El médico de la abuela tenía una hermana que regentaba en París un pequeño centro para el perfeccionamiento de las chicas. No aceptaba más de doce o quince, todas estudiantes del conservatorio o de la Sorbona. Mi madre me preguntó qué me parecía la idea. Como ya he dicho, me gustaban las novedades; mi lema podía haber sido: «probarlo todo en seguida». De manera que en otoño me fui al centro de Miss Dryden, junto al Arco de Triunfo en la Avenue du Bois.

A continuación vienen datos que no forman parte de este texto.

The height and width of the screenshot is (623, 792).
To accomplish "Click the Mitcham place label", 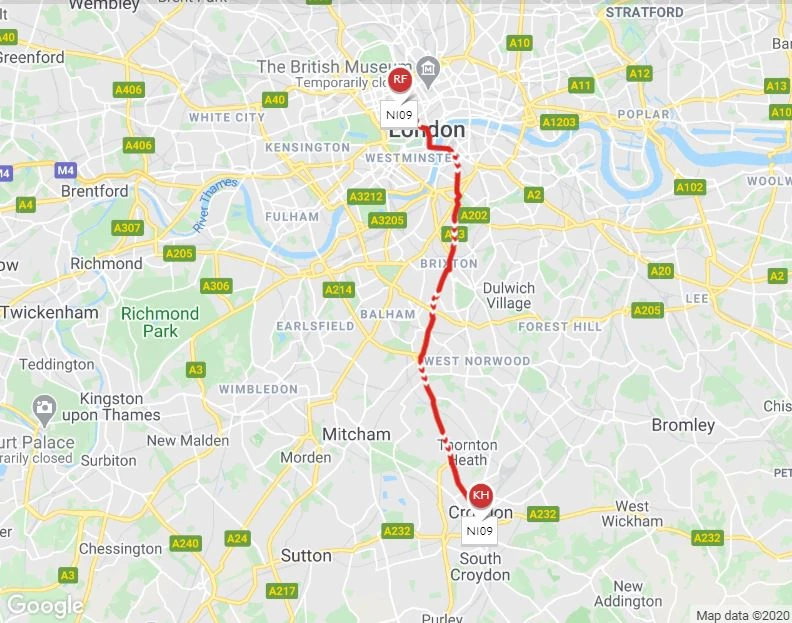I will [356, 434].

Era lo que me convenía. Por primera vez tuve la impresión de estar haciendo algo realmente interesante. Éramos doce. Miss. Dryden era alta, con el pelo blanco muy bien arreglado, buen tipo y nariz colorada que frotaba con fuerza cuando se enfadaba; tenía una forma de hablar seca e irónica que asustaba y estimulaba al mismo tiempo. Su asistenta, Madame Petit, era muy francesa, de temperamento vivo, muy emotiva, bastante llena de prejuicios; pero la queríamos y nos infundía menos respeto que Miss Dryden.
Estábamos como en familia, pero los estudios eran serios. Lo principal era la música, aunque había clases de todo tipo. Venían miembros de la Comédie Francaise para darnos charlas sobre Moliere, Racine y Corneille, y cantantes del conservatorio, que cantaban las arias de Lully y Glück, Teníamos clases de declamación y, gracias a Dios, pocos dictados, de modo que no era notoria mi mala ortografía y, como hablaba francés mejor que las otras, me encantaba recitar los versos de Andromaque, sintiéndome la heroína de la tragedia cuando declamaba: «Seigneur, toutes ces grandeurs ne me touchent plus guère[36]».

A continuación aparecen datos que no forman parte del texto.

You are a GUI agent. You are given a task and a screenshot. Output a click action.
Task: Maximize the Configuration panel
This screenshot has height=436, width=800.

Creo que a todas nos gustaban las clases de declamación. Nos llevaban a la Comédie Francaise a ver dramas clásicos y modernos. Vi a Sarah Bernhardt en uno de sus últimos papeles, el de faisán dorado de Chantecler de Rostand. Estaba vieja, coja, débil, con la voz cascada, pero era sin duda una gran actriz que mantenía la atención por el calor que ponía. Réjane me entusiasmó más aún. La vi en una obra moderna, La Course aux Flambeaux. Tenía la capacidad de transmitirte, tras una actitud contenida, la existencia de una corriente emotiva que no expresaba abiertamente. Si cierro un poco los ojos, aún oigo su voz y veo su rostro al decir las últimas palabras de la obra: «Pour sauver ma fille, j’ai tué ma mére[37]» y la profunda impresión que dejaba al caer el telón.